_Page text:_
────────────────────

|02-08-2005 10:50 PM|
Thank you for the great and detailed advice. I'll have to pay more attention to exactly what I'm doing and also see if I can get some video to post. I don't have any problem putting video onto a public post. The help is great.
One of the few things that my cast has going for it is I'm anchoring up in a good position. Now that I'm thinking about everything though, as I sweep I have a tendency to bring that rod tip up way too soon. I imagine that would make it difficult for the line to form a d-loop behind me, and would form it over to my side. Hmmm, I wonder if that's it? It is certainly something to work on either way.
I'll start with that and also pay close attention to my forward cast. I'll give an update after I get out on the water. Thanks again. I really appreciate it!
|02-08-2005 09:40 PM|
It's difficult to say without a video clip or first hand observation, of course we can formulate some theories.
Most likely it's a matter of things being out of alignment, as this most often results in a curved line. The d-loop and casting direction could be skew, the forward stroke could be curved, or the position of the anchor relative to the d-loop could be too far apart causing a 'flipping' effect when powered through.

────────────────────

_Extracted entries:_

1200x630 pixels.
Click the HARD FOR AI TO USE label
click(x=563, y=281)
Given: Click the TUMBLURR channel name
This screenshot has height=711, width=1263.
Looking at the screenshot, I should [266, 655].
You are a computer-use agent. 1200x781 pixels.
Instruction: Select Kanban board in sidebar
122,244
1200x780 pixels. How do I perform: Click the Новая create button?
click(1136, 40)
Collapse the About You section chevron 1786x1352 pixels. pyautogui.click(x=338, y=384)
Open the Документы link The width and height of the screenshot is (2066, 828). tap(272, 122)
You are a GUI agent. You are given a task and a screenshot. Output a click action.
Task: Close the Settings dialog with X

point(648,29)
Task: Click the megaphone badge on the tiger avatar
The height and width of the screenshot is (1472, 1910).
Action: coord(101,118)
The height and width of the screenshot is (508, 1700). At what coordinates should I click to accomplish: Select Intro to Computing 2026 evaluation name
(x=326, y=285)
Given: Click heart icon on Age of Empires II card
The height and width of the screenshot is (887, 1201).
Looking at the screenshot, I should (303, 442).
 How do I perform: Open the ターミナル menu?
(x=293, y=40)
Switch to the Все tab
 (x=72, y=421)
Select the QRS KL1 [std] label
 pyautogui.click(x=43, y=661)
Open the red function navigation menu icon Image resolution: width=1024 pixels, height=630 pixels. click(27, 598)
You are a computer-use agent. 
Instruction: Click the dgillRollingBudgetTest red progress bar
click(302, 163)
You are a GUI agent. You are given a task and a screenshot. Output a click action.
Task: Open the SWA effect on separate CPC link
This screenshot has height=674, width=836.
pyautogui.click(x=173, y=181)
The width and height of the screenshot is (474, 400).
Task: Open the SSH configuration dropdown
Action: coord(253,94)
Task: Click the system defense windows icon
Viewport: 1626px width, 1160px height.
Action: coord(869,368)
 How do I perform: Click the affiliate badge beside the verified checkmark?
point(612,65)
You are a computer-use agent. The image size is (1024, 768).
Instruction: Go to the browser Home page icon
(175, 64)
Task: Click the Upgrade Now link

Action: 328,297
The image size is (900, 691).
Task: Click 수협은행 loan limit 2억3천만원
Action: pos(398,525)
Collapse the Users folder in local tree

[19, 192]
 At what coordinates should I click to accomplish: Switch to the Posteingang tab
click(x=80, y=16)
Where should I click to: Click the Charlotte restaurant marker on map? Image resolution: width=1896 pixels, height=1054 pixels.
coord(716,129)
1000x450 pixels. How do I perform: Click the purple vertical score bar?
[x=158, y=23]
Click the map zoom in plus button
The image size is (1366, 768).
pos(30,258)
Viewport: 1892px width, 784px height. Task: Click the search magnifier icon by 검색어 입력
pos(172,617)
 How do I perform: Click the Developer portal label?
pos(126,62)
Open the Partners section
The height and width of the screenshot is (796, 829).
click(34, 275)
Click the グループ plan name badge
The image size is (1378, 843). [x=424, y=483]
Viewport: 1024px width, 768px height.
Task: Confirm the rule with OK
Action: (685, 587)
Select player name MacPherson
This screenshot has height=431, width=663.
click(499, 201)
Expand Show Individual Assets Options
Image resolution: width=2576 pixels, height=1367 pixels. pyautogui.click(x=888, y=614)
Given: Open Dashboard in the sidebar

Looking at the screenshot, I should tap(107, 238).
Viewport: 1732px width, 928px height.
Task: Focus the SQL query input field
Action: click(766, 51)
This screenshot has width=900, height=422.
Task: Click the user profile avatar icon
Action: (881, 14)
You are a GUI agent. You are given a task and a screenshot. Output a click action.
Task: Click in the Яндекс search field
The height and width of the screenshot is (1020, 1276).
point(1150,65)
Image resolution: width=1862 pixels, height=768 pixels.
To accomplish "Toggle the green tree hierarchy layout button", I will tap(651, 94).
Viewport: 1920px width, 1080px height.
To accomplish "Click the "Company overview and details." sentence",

────────────────────

_Apply what you read:_
(a) In the casting forum thread, what tendency does the first poster say they have while sweeping?
(b) Reproduce the casting forum thread word for word, everything from "One of the few" down to "formulate some theories.".
The rows aren't needed for anything here.

_Responses to the exercise:_
(a) They tend to bring the rod tip up way too soon.

(b)
One of the few things that my cast has going for it is I'm anchoring up in a good position. Now that I'm thinking about everything though, as I sweep I have a tendency to bring that rod tip up way too soon. I imagine that would make it difficult for the line to form a d-loop behind me, and would form it over to my side. Hmmm, I wonder if that's it? It is certainly something to work on either way.
I'll start with that and also pay close attention to my forward cast. I'll give an update after I get out on the water. Thanks again. I really appreciate it!
|02-08-2005 09:40 PM|
It's difficult to say without a video clip or first hand observation, of course we can formulate some theories.